The moment I started up GarageBand on my new Mac and tried to record a song using my MBox, only to discover that the device is "not yet supported," Papanek popped into my head, and I felt a rush of guilt. Should I really be investing in more machinery that's probably going to end up in a landfill in a decade or sooner? At least I can console myself with the fact that my Samsung monitor had an Energy Star sticker on it and that Apple went a little greener in 2007.
By Shira | Jan 14, 08 08:10 PM

It didn't snow today, but it might snow tonight!!!

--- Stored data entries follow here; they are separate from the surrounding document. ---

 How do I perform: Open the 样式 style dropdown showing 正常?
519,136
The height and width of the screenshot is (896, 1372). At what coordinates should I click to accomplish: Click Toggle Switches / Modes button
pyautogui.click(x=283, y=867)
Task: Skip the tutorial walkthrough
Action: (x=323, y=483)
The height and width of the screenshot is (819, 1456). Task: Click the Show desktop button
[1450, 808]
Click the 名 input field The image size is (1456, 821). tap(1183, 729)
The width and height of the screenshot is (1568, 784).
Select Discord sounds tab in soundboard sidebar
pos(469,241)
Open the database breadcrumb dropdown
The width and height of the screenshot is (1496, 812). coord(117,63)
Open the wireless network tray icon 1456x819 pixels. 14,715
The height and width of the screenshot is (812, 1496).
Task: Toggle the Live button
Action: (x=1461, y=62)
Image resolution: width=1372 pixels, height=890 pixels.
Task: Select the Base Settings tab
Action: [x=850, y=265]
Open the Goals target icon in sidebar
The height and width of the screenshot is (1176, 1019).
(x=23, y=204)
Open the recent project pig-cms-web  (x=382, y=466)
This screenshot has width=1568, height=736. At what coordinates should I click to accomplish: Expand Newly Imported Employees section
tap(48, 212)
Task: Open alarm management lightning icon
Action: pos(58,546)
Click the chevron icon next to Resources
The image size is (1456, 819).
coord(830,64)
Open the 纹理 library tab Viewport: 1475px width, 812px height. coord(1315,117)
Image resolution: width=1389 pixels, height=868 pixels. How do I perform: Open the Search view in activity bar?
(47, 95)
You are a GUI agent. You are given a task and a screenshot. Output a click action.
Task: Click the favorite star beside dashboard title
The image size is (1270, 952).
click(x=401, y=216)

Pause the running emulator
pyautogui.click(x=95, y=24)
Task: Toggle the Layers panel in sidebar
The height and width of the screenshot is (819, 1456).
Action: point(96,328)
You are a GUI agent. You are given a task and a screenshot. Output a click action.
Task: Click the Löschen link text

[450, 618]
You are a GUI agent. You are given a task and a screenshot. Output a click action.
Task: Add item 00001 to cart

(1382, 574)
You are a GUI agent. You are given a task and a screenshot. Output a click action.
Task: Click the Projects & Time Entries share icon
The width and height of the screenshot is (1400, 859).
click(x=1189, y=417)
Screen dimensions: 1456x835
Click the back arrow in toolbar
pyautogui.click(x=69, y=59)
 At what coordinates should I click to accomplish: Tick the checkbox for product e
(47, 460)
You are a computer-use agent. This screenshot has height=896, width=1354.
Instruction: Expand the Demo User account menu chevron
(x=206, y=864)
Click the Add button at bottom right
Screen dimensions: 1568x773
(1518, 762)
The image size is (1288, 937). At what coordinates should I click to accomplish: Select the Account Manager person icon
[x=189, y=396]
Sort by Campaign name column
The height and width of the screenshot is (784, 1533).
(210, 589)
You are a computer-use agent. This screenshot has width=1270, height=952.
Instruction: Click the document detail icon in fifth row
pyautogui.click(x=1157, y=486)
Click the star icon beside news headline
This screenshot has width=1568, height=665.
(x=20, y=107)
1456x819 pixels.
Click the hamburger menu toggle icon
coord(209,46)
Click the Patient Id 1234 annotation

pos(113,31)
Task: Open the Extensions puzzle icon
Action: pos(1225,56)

By Shira | Jan 11, 08 06:22 PM

Doesn't it suck how much attention celebrities get for superficial things like weight gain, what they're wearing, and where they choose to shop? I was walking along Fifth Avenue one day and saw a bunch of paparazzi staked out on the sidewalk outside a J. Crew. Apparently, Keri Russell was buying some jeans.
Actually, I do think the famous among us should be held accountable for their consumer choices, as we all should. So, what do Michelle Williams and Chelsea Clinton have in common? They're both into local, organic, sustainable agriculture. I spotted Chelsea at the Union Square Farmer's Market with a bag full of produce, and a few months ago, when we went to pick up our last Hearty Roots farm share of the season, Michelle Williams was volunteering to help distribute the veggies. It was pretty awesome.
For those of you who don't know what a farm share is, it's time to learn about CSAs, a.k.a Community Supported Agriculture. They're a great way to support local farmers, eat well, and protect the environment. While farmers markets give communities access to local food, farm shares go a step further, enabling individuals to help farmers financially when they need it most - at the beginning of the season. You sign up for a share in the winter, pay for your veggies up front, and pick up the bounty at prescribed times and locations over the course of the season, usually late spring through fall. In addition to enabling local agrarians to stay afloat, you get really high-quality produce at bargain prices. Now's the time of year when folks start signing up for spring shares, so don't miss your chance.